Granted, the tail-end school years of 11 and 12 aren’t for everybody. Someone who has struggled through school, finds book learning hard and thrives in the working world rather than the schoolyard may well be better suited to leaving after Year 10 and finding a job. Many do and go on to be successful builders, plumbers and electricians – the people we can’t do without.
Then there are the late starters, those who get focused about finishing school and struggle through with the determination of a marathon runner. And then there are those who always were going to finish Year 12 and study at university.
But during those 11-13 years, and particularly in high school when your awareness of life outside the school gates kicks in, it’s easy to wonder why to bother with school, teachers, homework and lessons. Sometimes, the sheer grind of day-to-day school takes its toll and you think a day off here and there won’t hurt.
My two sons who are still at school always look for the easy way out when the going gets tough – assignments are due, they’ve had a falling-out with a particular teacher, something might not be quite right at home – the pressures call for ‘time out’. But unless they are sick, I make them get into that uniform, pack that school bag and trudge out the door at 8am. Why?
I know that it takes days of effort to make up for every day off school. Will they make that effort? Maybe, maybe not. Sometimes there may be assignments and lessons missed on the ‘time out’ days that can’t be made up and that has an impact at the end of the school term. Too much ‘time out’ and they will fall behind.

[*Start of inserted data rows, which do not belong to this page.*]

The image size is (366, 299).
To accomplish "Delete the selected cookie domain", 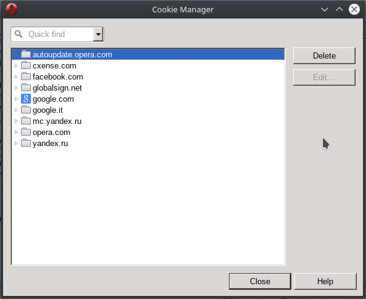I will (x=324, y=55).
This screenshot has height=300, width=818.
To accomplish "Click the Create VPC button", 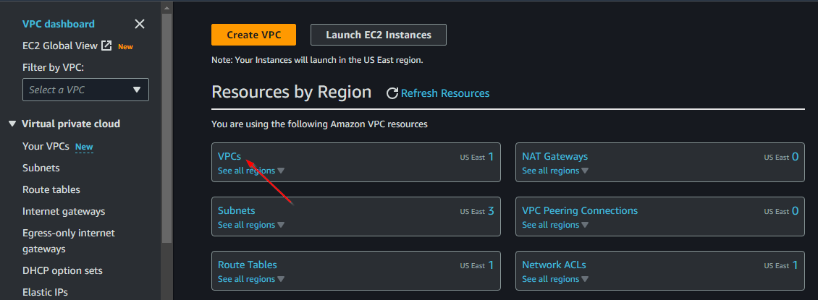I will (253, 35).
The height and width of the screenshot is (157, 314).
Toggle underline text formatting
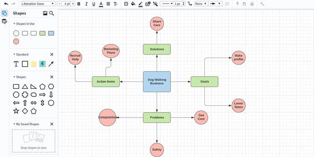(x=93, y=4)
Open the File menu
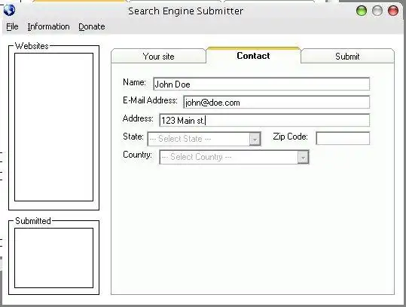The image size is (406, 307). click(x=12, y=26)
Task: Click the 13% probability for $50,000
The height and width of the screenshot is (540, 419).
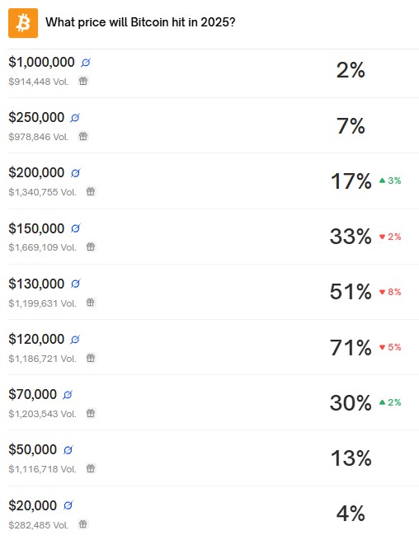Action: tap(351, 458)
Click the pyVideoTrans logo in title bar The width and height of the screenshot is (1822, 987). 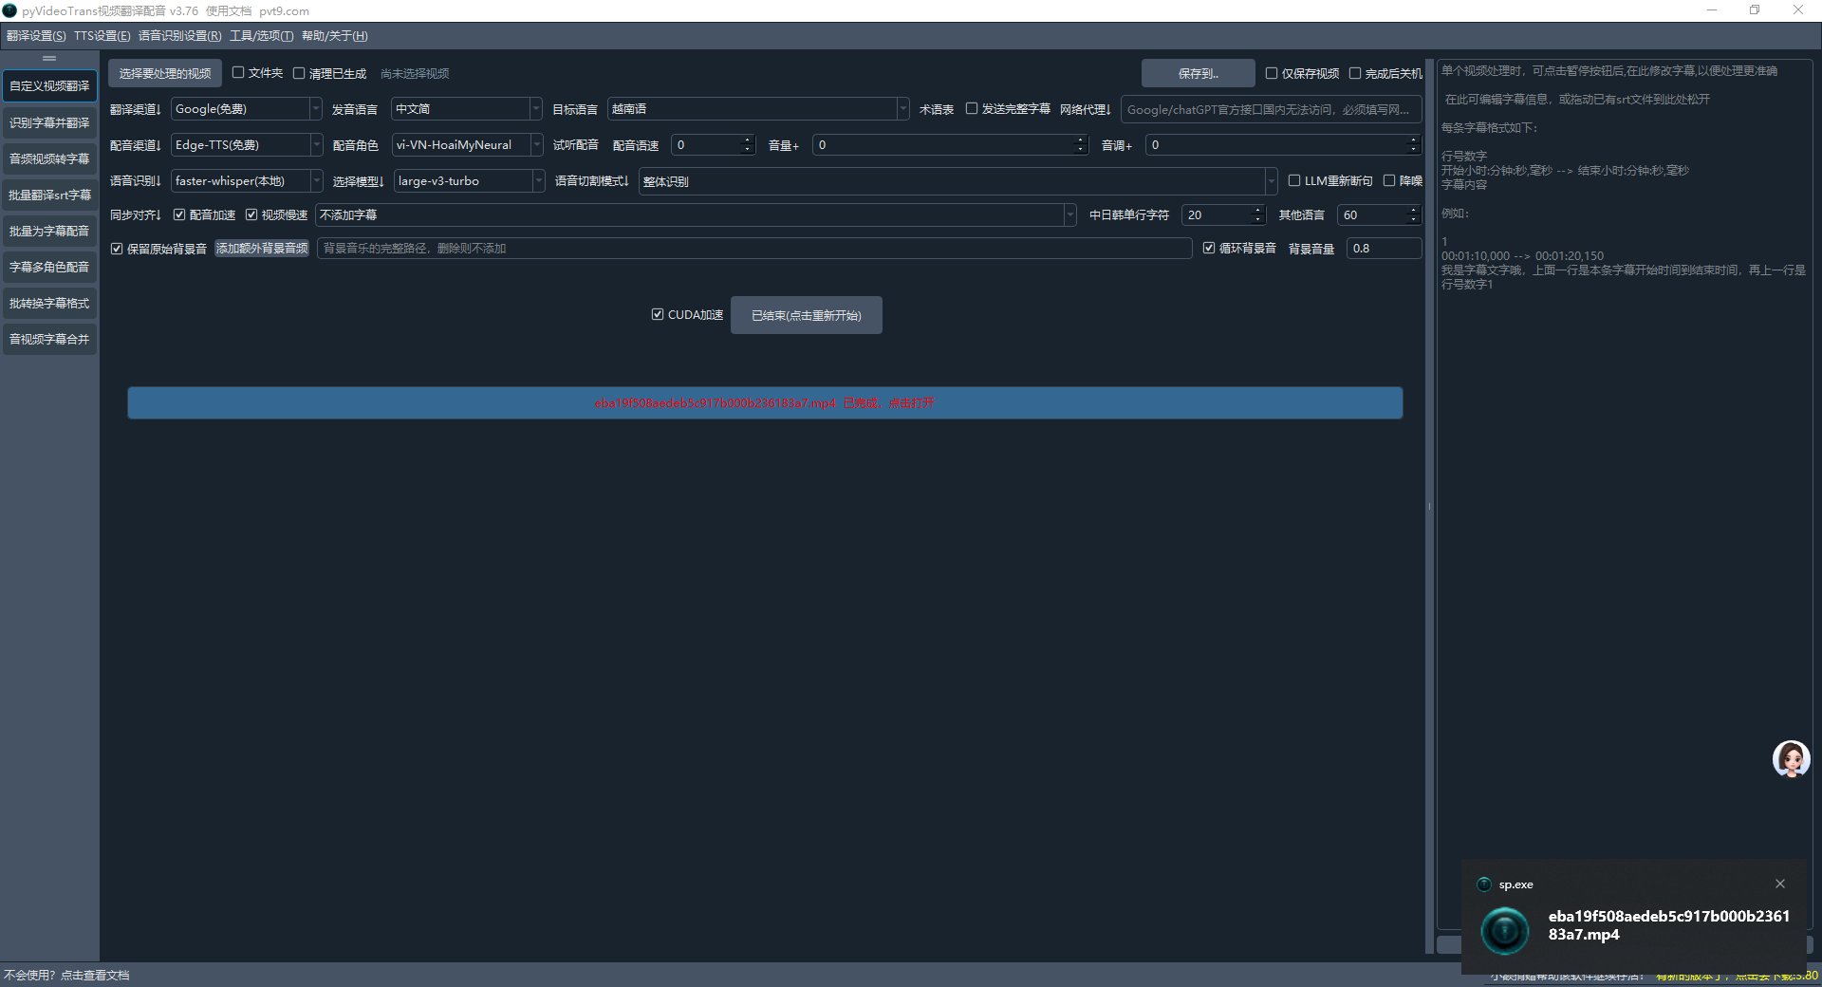pyautogui.click(x=10, y=10)
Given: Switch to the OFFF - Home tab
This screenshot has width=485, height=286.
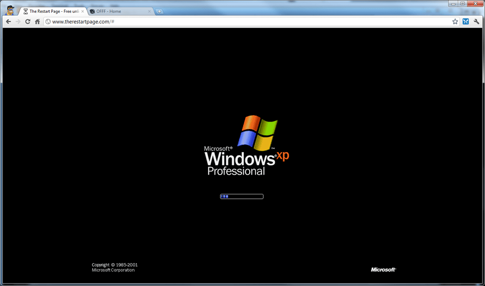Looking at the screenshot, I should click(x=116, y=10).
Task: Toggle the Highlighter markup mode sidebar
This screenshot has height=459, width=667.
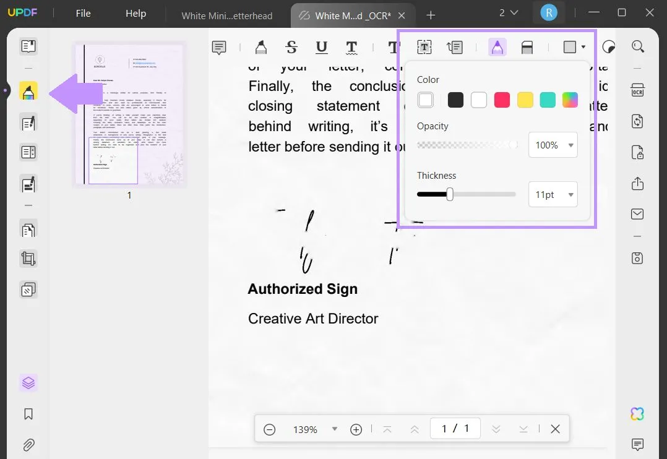Action: pyautogui.click(x=28, y=90)
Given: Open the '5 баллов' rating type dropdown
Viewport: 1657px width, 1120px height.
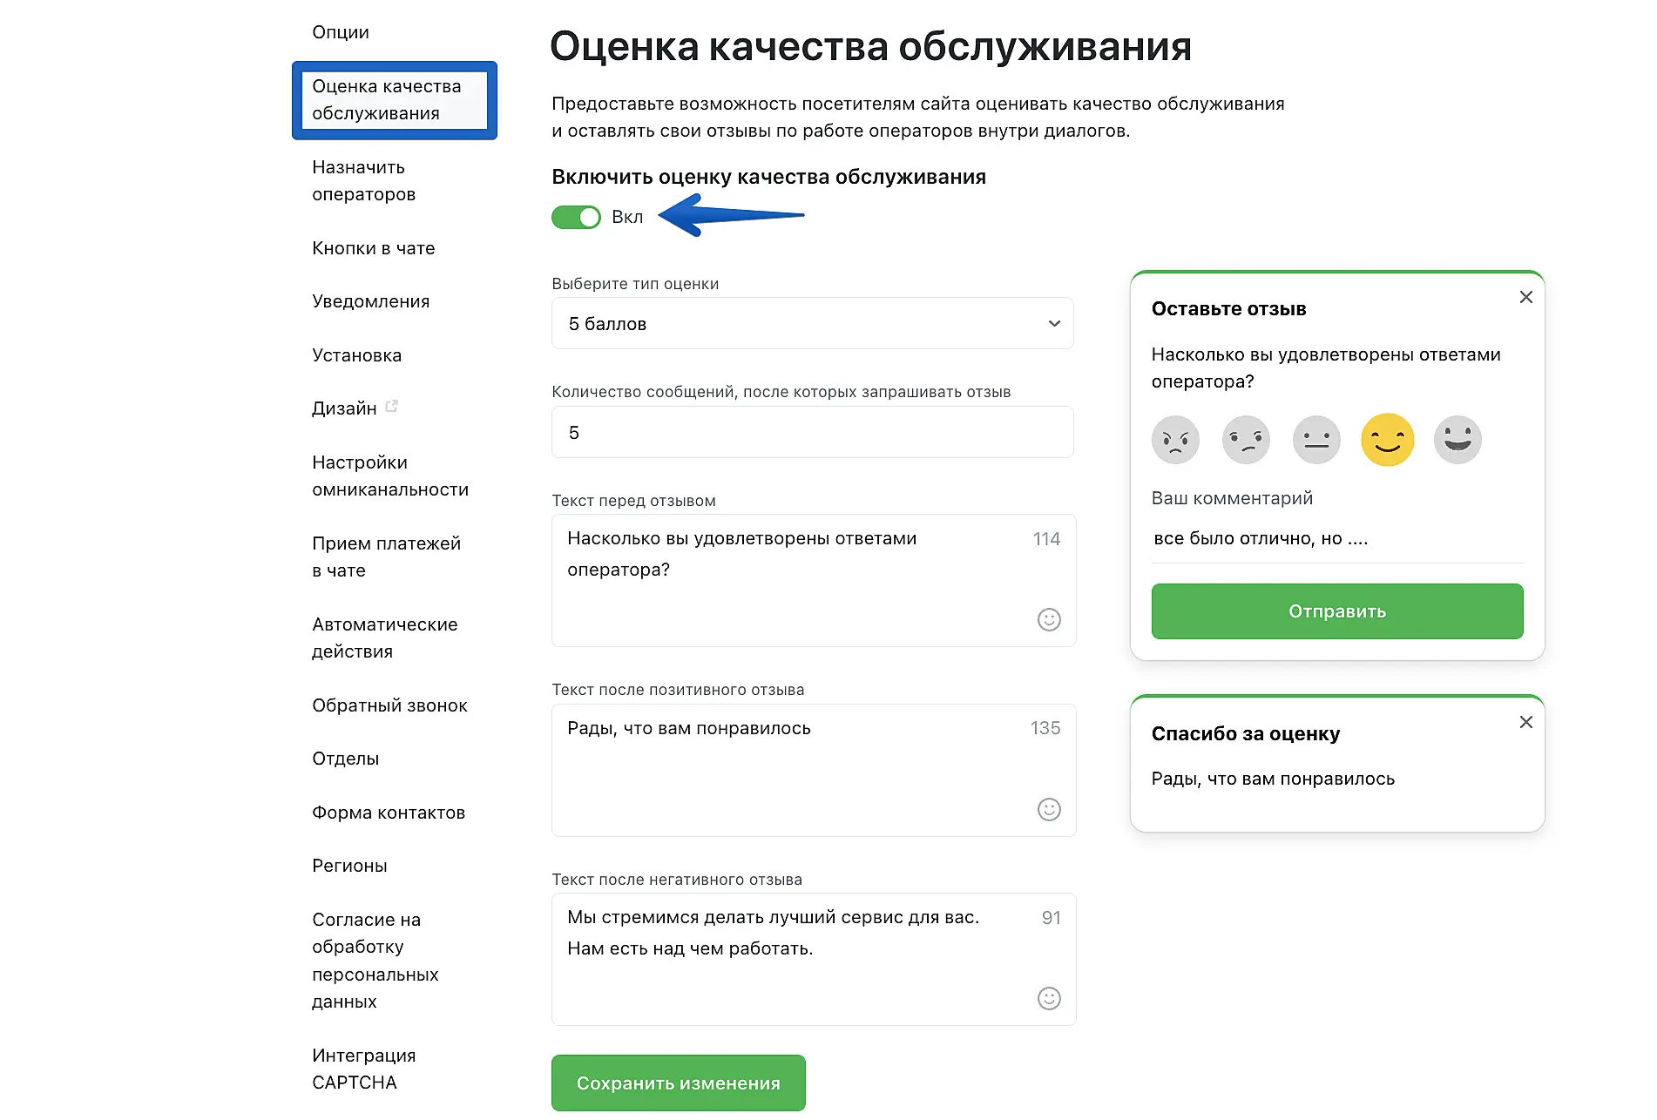Looking at the screenshot, I should click(812, 324).
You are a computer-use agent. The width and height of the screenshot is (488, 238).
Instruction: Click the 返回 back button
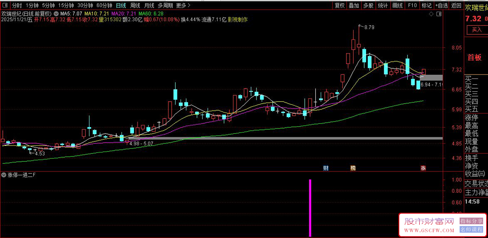click(456, 6)
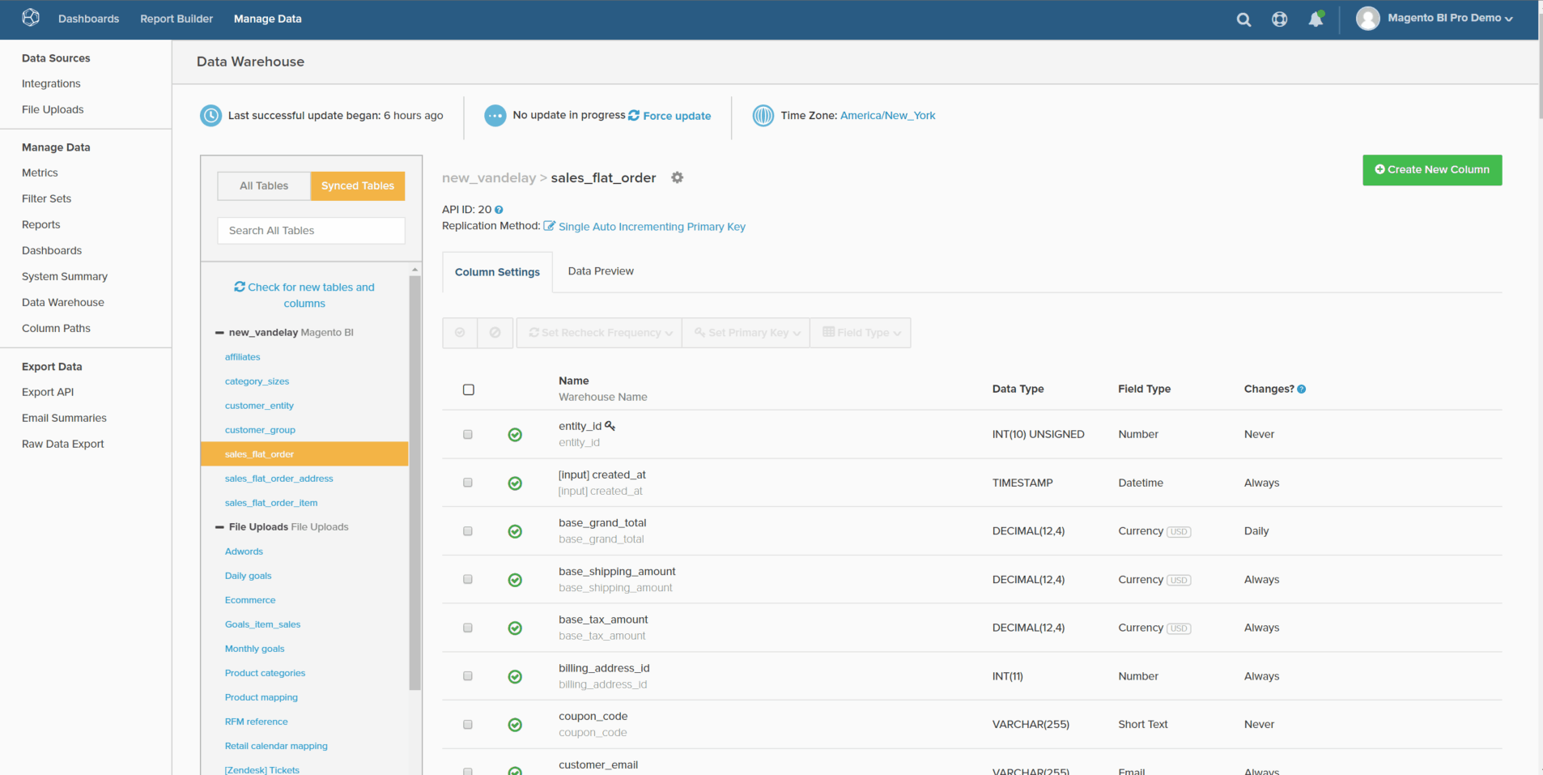Tick the select-all columns checkbox
The height and width of the screenshot is (775, 1543).
coord(469,390)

It’s my job to make sure they don’t fall behind in any way, if I can help it.
Secondly, I know that getting a good education is the foundation to getting a good job. I know that from experience because I had a lot of ‘time out’ days growing up and had to work twice as hard in the high school years to make up for that. I went on and got a tertiary education and that meant I didn’t have to sweep floors for a living but could have the job I wanted, use the talents I had been given and become who I was supposed to be. That feeling of becoming who you’re meant to be is a good one – and it wouldn’t have happened if I’d thrown school completely away.
My second son wanted to leave school in Year 10 a couple of years ago. He is a bright kid, got top marks but wanted to be out in the working world and had his eye on an apprenticeship. So I laid down some rules. You can’t leave unless you get a trade. So he knocked on a lot of doors and eventually got a carpentry apprenticeship. He’s in his final year of that and is doing extra study at night so he can build even bigger buildings when he finishes his apprenticeship.
On the other hand, my youngest son is a bit of a nerd when it comes to books and wants to go onto uni. I’ll need to make sure he stays focused on his end game though.
My middle son finds bookwork hard – I’ve had to give him extra time and help to get him through school. I was so proud when he finished Year 10. His effort to finish Year 10 was equal to any uni student finishing a law degree. Armed with his achievement, he is studying in Year 11.
We’re all different, but the one thing that stays the same with all of us is that education offers us the best start in life. It turns our dreams and plans into action, and it offers us the chance to learn and get ready to launch ourselves out into life on an even playing field. And when you’ve got an even playing field, anything’s possible.